StateScoop: What advice, strategies or suggestions would you give to city and state CIOs looking to do the same kind of modernization? 

Collins: What we are talking about is a major paradigm shift and the demand today for enterprise technology today is just too great to continue to do business as usual. So one of things we have to get our mind around as IT agencies is morphing into what might be considered a broker of services. We don’t have to build everything, we don’t have to provide every service. There are many partners out there in the market that are providing best of breed solutions and one of the ways for us to rapidly deploy things is to incorporate those partners into our service offerings. That’s a big change, and a big change for the staff. When you bring in these cloud technologies and you have staff that have been taking care of [older] infrastructure for a lot of years, you’ve got to be careful to communicate in how they fit into the new normal that an agency is facing. That is something I would encourage my colleagues to focus on. 
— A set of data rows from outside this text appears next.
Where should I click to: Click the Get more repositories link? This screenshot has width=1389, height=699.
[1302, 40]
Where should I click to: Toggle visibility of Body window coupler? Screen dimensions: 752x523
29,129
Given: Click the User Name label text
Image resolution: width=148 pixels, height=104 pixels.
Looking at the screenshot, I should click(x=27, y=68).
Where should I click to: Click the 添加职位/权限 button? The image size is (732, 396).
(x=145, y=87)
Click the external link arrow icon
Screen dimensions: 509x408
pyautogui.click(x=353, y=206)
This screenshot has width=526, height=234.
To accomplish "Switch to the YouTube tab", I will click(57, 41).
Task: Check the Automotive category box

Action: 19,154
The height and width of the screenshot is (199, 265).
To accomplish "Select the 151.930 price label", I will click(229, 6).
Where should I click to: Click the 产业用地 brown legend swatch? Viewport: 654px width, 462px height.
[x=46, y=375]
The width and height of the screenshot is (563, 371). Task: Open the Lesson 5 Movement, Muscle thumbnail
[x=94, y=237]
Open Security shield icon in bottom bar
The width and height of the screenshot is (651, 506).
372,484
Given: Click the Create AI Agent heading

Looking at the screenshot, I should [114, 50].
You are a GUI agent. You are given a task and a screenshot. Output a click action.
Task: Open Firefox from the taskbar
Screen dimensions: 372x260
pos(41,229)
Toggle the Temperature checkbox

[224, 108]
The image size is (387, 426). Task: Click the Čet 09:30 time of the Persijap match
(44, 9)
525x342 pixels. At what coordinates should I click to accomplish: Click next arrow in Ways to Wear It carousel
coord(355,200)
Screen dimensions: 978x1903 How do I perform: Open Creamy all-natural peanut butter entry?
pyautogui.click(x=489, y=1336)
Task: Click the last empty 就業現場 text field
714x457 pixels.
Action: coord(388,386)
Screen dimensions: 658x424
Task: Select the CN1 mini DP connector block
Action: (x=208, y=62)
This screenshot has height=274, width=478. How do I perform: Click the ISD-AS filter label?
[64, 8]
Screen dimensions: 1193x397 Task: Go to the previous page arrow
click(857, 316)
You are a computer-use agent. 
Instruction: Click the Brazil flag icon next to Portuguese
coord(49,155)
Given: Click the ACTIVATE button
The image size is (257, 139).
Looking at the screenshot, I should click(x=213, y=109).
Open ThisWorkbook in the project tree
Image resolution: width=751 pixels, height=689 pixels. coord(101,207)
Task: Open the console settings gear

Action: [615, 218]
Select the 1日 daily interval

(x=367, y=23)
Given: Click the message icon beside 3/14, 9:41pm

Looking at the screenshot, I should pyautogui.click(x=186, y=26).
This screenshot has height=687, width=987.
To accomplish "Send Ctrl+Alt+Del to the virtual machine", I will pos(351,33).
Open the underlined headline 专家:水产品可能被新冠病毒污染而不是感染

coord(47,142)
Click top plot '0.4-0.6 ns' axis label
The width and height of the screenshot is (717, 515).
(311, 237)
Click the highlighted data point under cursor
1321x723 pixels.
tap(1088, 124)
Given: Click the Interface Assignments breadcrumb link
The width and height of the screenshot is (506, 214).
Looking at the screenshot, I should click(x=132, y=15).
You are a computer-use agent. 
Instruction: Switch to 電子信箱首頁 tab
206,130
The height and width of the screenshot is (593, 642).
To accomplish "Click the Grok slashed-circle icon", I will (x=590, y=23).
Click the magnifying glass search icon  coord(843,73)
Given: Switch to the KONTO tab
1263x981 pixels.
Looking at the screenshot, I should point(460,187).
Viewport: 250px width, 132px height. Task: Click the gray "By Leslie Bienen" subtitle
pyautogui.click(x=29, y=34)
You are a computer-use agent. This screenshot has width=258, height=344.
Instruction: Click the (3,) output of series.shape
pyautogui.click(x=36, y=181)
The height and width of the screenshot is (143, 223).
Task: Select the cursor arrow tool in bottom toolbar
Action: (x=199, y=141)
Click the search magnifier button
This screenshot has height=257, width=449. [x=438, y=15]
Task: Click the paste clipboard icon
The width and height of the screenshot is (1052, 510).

StateScoop: What’s a common misconception or factor that most CIOs and technologists might not consider when replacing old legacy hardware and software? 

Collins: I think the most common one that we encounter is that agencies have used systems for 5, 10, 15, sometimes 20 years, and sometimes when it’s time to do the modernization work they focus on rebuilding what they’ve been using into the new system. And if you do that, there is a danger in not leveraging the new technology to be more efficient. It’s not just about replicating what we had before, but it’s really about fleshing out your requirements and then applying that to the new technology to enable you to do things exponentially faster. We constantly run into people wanting to recreate the old system, and we have to say, “No, we’re creating a new system for a reason, we’re modernizing for a reason.” That’s one of the key challenges with this modernization work — to bring the agency up to speed on the new technologies that are available and how that can impact their work. I’ve seen agencies take a “best of breed” product and make it less efficient by trying to make what they had before instead of taking advantage of modern practices. This costs you money, too, down the road for maintenance and upgrades.

StateScoop: What are next big systems you’d like to modernize in Delaware and are there any other plans in the works to modernize systems in the near future?

Collins: We just did a major upgrade to our eligibility systems for Health and Social Services and the Medicaid Systems in Delaware. We’re also working on our child welfare system right now and it’s the first cloud-based child welfare system in the nation, so a lot of eyes are on that. It’s a pretty big initiative and we’re taking a different approach here, we’re using a [cloud] platform to develop it with and it’s allowing rapid deployment. It’s roughly a 17 to 18 month project as opposed to a project that takes three or four years. The cost is significantly less and it’s modern technology. The cloud platform makes it inherently mobile responsive so your employees will be able to do their work wherever they are and have case information in the field. We’re also modernizing our business one-stop portal, which allows entrepreneurs to start a business and companies to pay taxes and perform other transactions all from a single portal. It’s interfacing with systems in the Department of Labor, the Department of Revenue and others so businesses have a unified view of all of those relationships in one portal.

My dream is to do the citizen portal next, but we’re doing the business portal first so we can be consistent with Gov. John Carney’s priority of economic development and business creation in Delaware.


This interview was edited lightly for readability.